Montage-Tipps für Winter- und Sommerreifen

Reifen beim Auto wechseln: Anleitung mit Video und Tipps

München - Sie wollen bei Ihrem Auto die Reifen wechseln und endlich Winterreifen aufziehen? In unserer Anleitung führen wir Sie Schritt für Schritt durch den Reifenwechsel.

In der Regel wechseln Autofahrer in Deutschland zwei Mal im Jahr ihre Reifen - oder lassen sie wechseln (außer natürlich der Wagen fährt mit Ganzjahresreifen). Im Frühling werden dem Auto Sommerreifen, im Herbst die Winterreifen aufgezogen.

Dafür gilt die Faustregel "von O bis O - von Ostern bis Oktober". Grundsätzlich sollte man mit dem Montieren der Winterreifen nicht zu lange warten. Im Oktober gibt es vielerorts schon die ersten Bodenfröste auf den Straßen. Was viele Autofahrer auch nicht wissen: Bei Temperaturen unter sieben Grad plus werden Sommerreifen praktisch unbrauchbar. Das Gummi der Reifen verhärtet so stark, dass die Haftung gegen Null geht. Das Risiko für einen Unfall steigt dann immens!

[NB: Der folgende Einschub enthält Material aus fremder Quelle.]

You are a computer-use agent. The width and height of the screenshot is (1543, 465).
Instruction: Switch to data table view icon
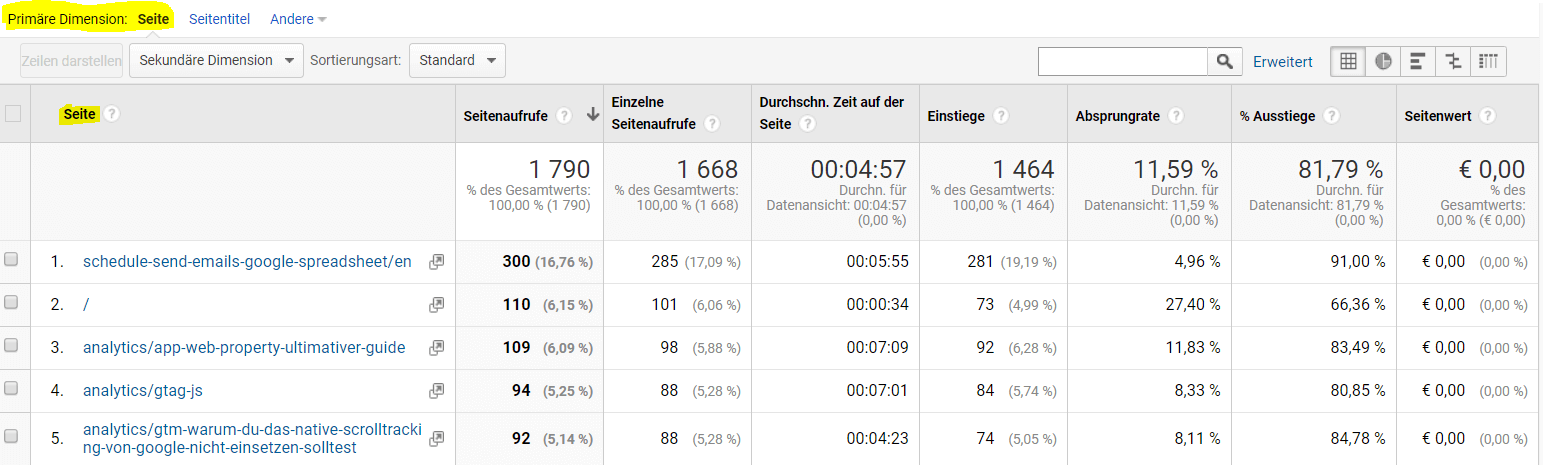(1348, 61)
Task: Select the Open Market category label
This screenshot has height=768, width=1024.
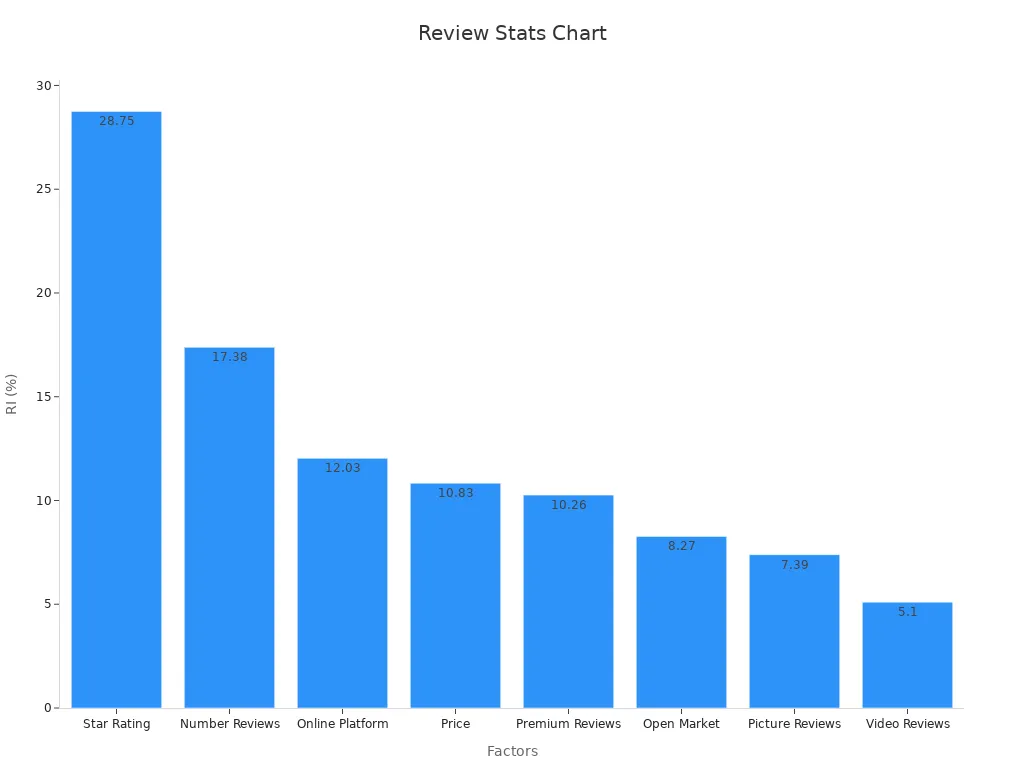Action: 681,723
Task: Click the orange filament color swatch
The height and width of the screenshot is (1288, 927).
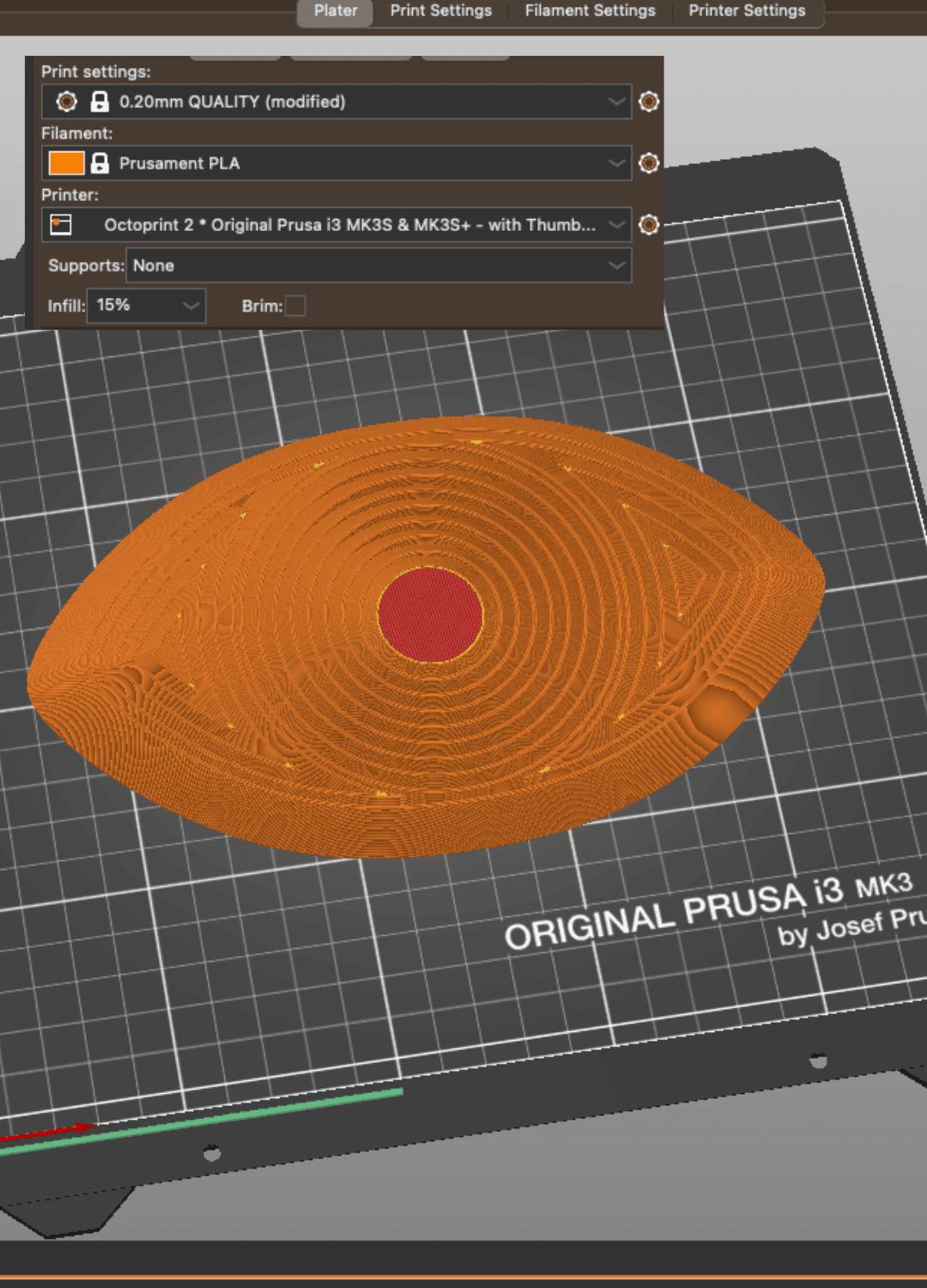Action: coord(66,163)
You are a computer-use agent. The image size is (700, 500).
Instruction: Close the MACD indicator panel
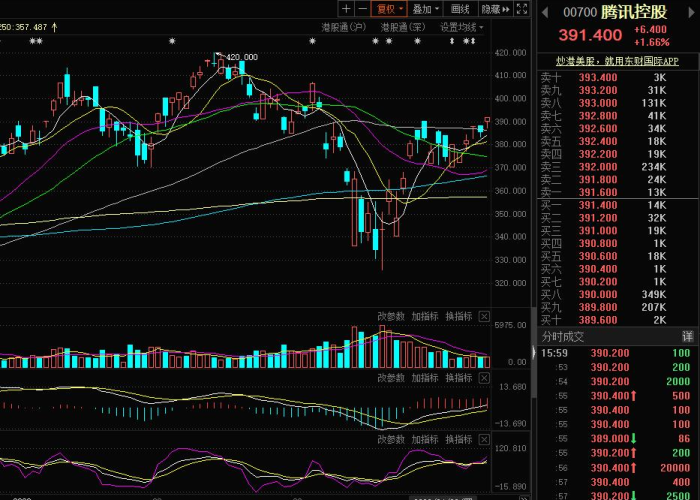pos(484,378)
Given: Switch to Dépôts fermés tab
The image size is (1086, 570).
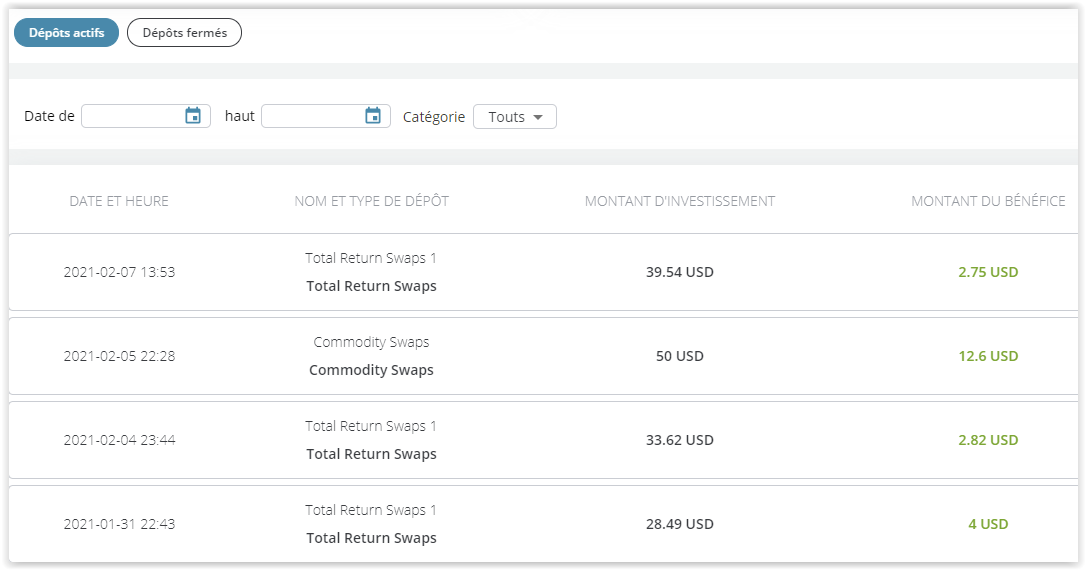Looking at the screenshot, I should (x=184, y=33).
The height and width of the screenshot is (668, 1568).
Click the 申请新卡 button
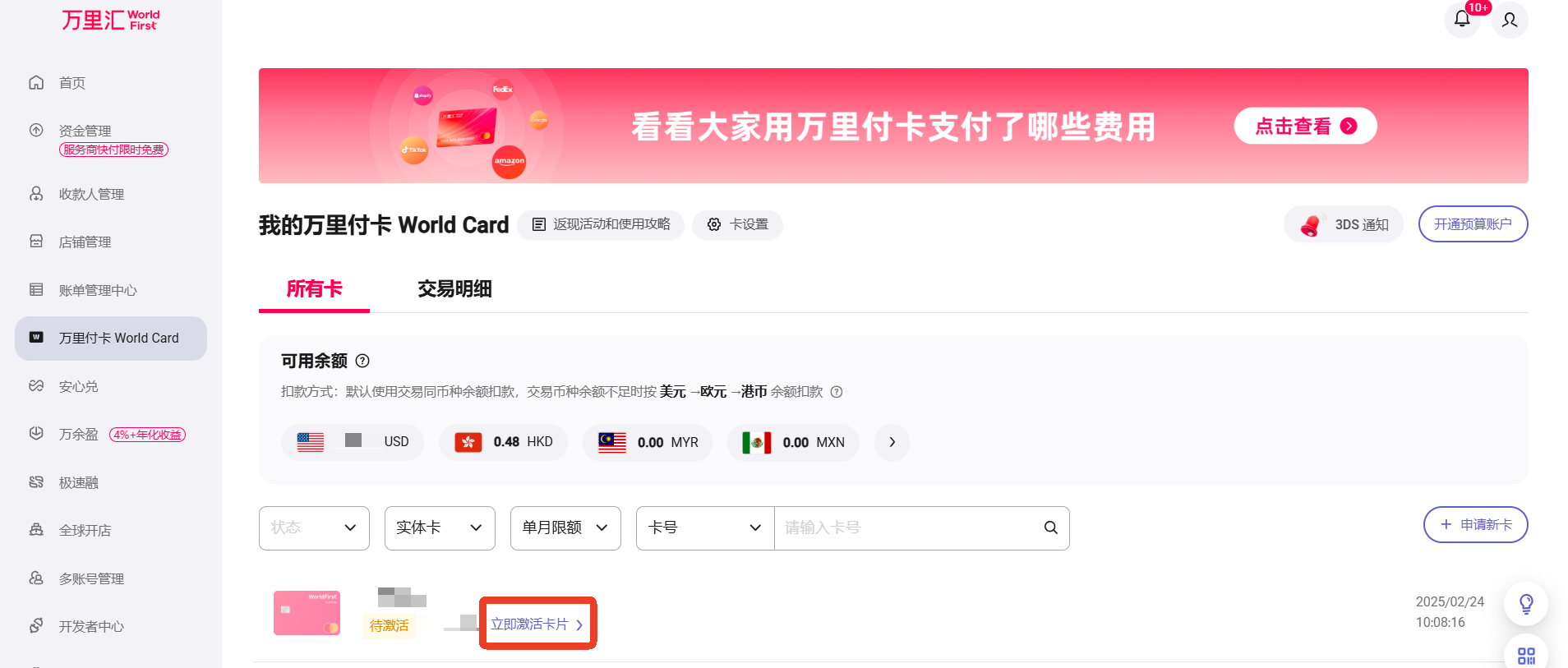pos(1475,524)
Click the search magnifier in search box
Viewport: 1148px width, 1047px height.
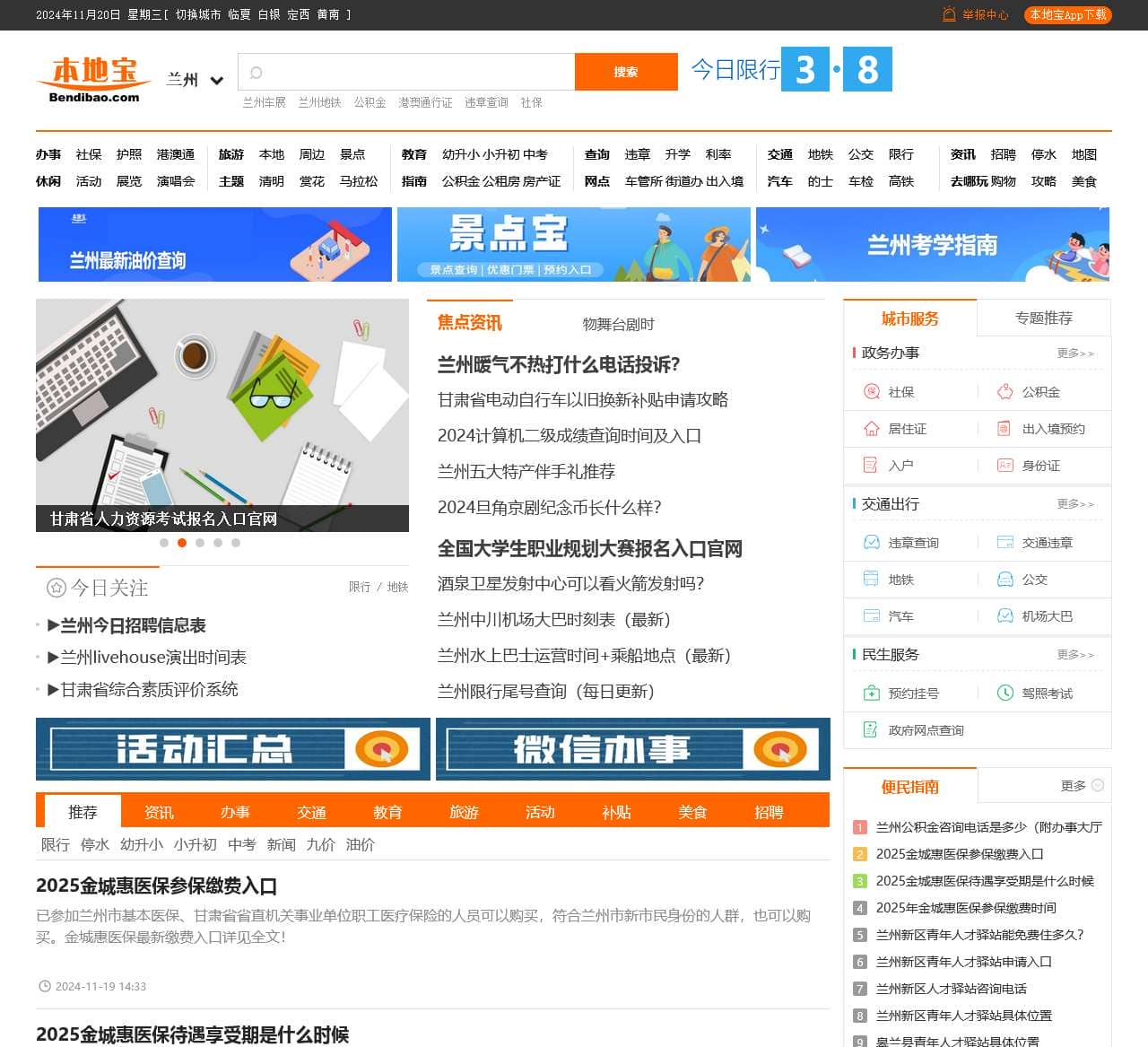point(257,71)
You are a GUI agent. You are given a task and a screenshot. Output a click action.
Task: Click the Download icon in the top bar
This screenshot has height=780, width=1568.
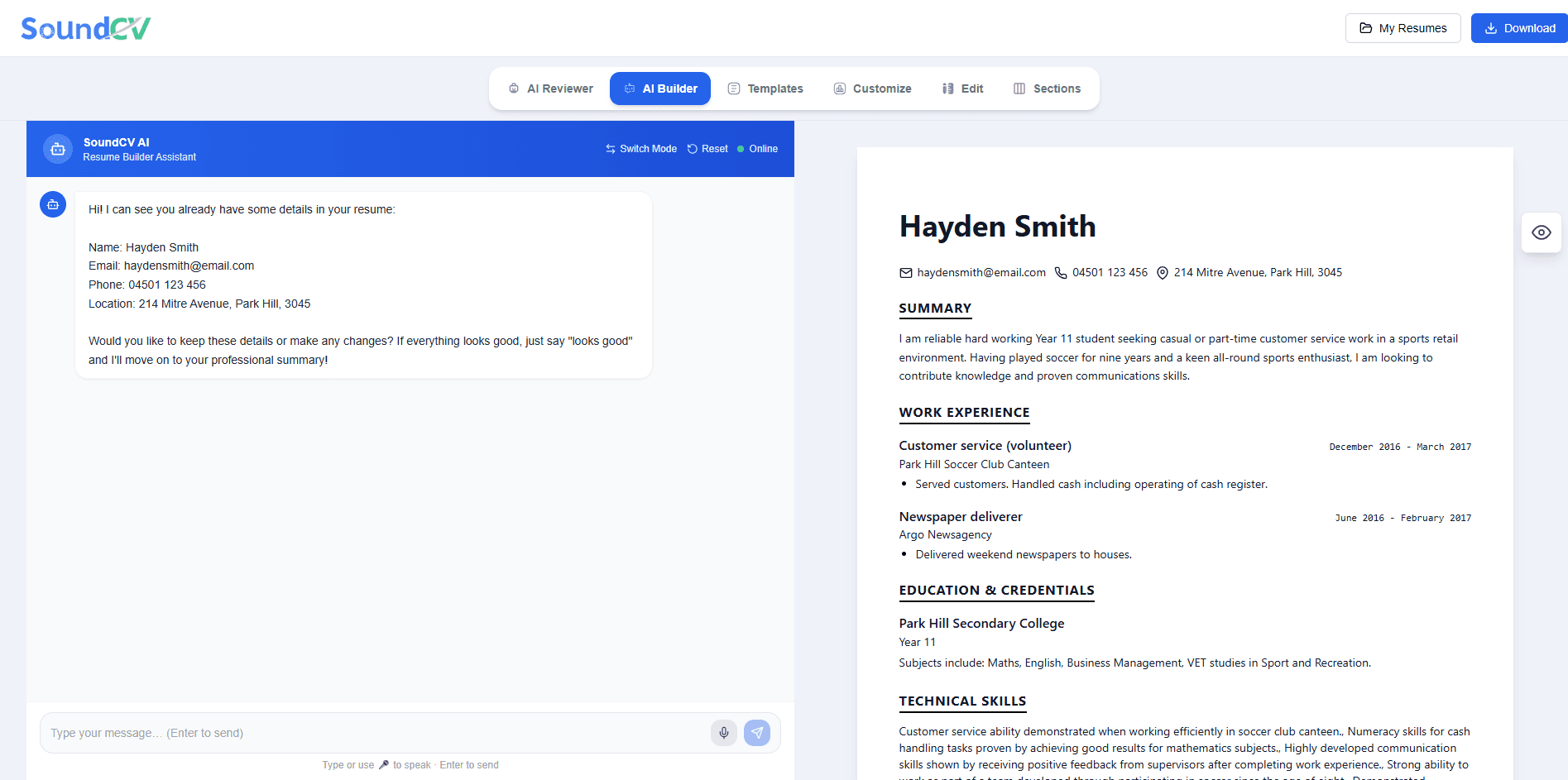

Der Gesetzgeber legt sich auf keinen genauen Zeitraum im Jahr fest, wann am Auto Winterreifen aufgezogen sein müssen. Seit dem Jahr 2010 schreibt die Straßenverkehrsordnung (StVO) allerdings vor, dass Kraftfahrer bei winterlichen Straßenverhältnissen mit Glatteis, Schneeglätte, Schneematsch, Eis- oder Reifglätte nur mit entsprechender Bereifung fahren dürfen. Wer bei Winterwetter im Herbst mit Sommerreifen erwischt wird, kann ein Bußgeld von mindestens 60 Euro und einen Punkt in Flensburg kassieren.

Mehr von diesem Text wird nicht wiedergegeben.